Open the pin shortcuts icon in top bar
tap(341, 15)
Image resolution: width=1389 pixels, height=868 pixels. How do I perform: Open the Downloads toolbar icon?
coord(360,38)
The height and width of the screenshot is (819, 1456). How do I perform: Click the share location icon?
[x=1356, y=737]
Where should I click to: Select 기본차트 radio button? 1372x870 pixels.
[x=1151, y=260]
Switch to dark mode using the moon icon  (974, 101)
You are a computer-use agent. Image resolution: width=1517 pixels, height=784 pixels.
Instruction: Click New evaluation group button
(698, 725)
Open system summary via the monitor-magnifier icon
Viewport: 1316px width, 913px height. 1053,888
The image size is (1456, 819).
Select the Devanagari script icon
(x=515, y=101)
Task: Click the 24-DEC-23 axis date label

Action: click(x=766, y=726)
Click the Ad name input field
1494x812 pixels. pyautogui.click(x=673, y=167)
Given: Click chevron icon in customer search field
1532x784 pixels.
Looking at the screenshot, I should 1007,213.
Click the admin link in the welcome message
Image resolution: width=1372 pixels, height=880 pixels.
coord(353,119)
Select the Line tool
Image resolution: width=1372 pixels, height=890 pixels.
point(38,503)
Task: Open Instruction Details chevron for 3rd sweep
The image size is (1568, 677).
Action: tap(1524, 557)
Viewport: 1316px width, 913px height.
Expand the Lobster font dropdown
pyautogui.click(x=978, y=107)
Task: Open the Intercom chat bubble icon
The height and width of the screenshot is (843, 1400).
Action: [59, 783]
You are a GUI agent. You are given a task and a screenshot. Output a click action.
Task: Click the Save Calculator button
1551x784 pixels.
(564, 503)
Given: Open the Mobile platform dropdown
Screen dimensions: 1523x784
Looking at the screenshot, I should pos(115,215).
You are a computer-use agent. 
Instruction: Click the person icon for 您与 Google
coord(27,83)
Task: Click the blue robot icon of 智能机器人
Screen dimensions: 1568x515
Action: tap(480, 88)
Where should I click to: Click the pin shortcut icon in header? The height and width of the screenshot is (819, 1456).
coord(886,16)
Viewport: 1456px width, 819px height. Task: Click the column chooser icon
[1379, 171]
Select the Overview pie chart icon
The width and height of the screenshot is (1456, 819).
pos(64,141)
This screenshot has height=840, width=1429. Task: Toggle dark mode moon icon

======

Print the entries above exactly as they were written, down to the last line.

Open the pin shortcuts icon in top bar
tap(341, 15)
Image resolution: width=1389 pixels, height=868 pixels. How do I perform: Open the Downloads toolbar icon?
coord(360,38)
The height and width of the screenshot is (819, 1456). How do I perform: Click the share location icon?
[x=1356, y=737]
Where should I click to: Select 기본차트 radio button? 1372x870 pixels.
[x=1151, y=260]
Switch to dark mode using the moon icon  (974, 101)
You are a computer-use agent. Image resolution: width=1517 pixels, height=784 pixels.
Instruction: Click New evaluation group button
(698, 725)
Open system summary via the monitor-magnifier icon
Viewport: 1316px width, 913px height. 1053,888
The image size is (1456, 819).
Select the Devanagari script icon
(x=515, y=101)
Task: Click the 24-DEC-23 axis date label

Action: click(x=766, y=726)
Click the Ad name input field
1494x812 pixels. pyautogui.click(x=673, y=167)
Given: Click chevron icon in customer search field
1532x784 pixels.
Looking at the screenshot, I should 1007,213.
Click the admin link in the welcome message
Image resolution: width=1372 pixels, height=880 pixels.
coord(353,119)
Select the Line tool
Image resolution: width=1372 pixels, height=890 pixels.
point(38,503)
Task: Open Instruction Details chevron for 3rd sweep
The image size is (1568, 677).
Action: tap(1524, 557)
Viewport: 1316px width, 913px height.
Expand the Lobster font dropdown
pyautogui.click(x=978, y=107)
Task: Open the Intercom chat bubble icon
The height and width of the screenshot is (843, 1400).
Action: [59, 783]
You are a GUI agent. You are given a task and a screenshot. Output a click action.
Task: Click the Save Calculator button
1551x784 pixels.
(564, 503)
Given: Open the Mobile platform dropdown
Screen dimensions: 1523x784
Looking at the screenshot, I should pos(115,215).
You are a computer-use agent. 
Instruction: Click the person icon for 您与 Google
coord(27,83)
Task: Click the blue robot icon of 智能机器人
Screen dimensions: 1568x515
Action: tap(480, 88)
Where should I click to: Click the pin shortcut icon in header? The height and width of the screenshot is (819, 1456).
coord(886,16)
Viewport: 1456px width, 819px height. Task: Click the column chooser icon
[1379, 171]
Select the Overview pie chart icon
The width and height of the screenshot is (1456, 819).
pos(64,141)
This screenshot has height=840, width=1429. Task: Toggle dark mode moon icon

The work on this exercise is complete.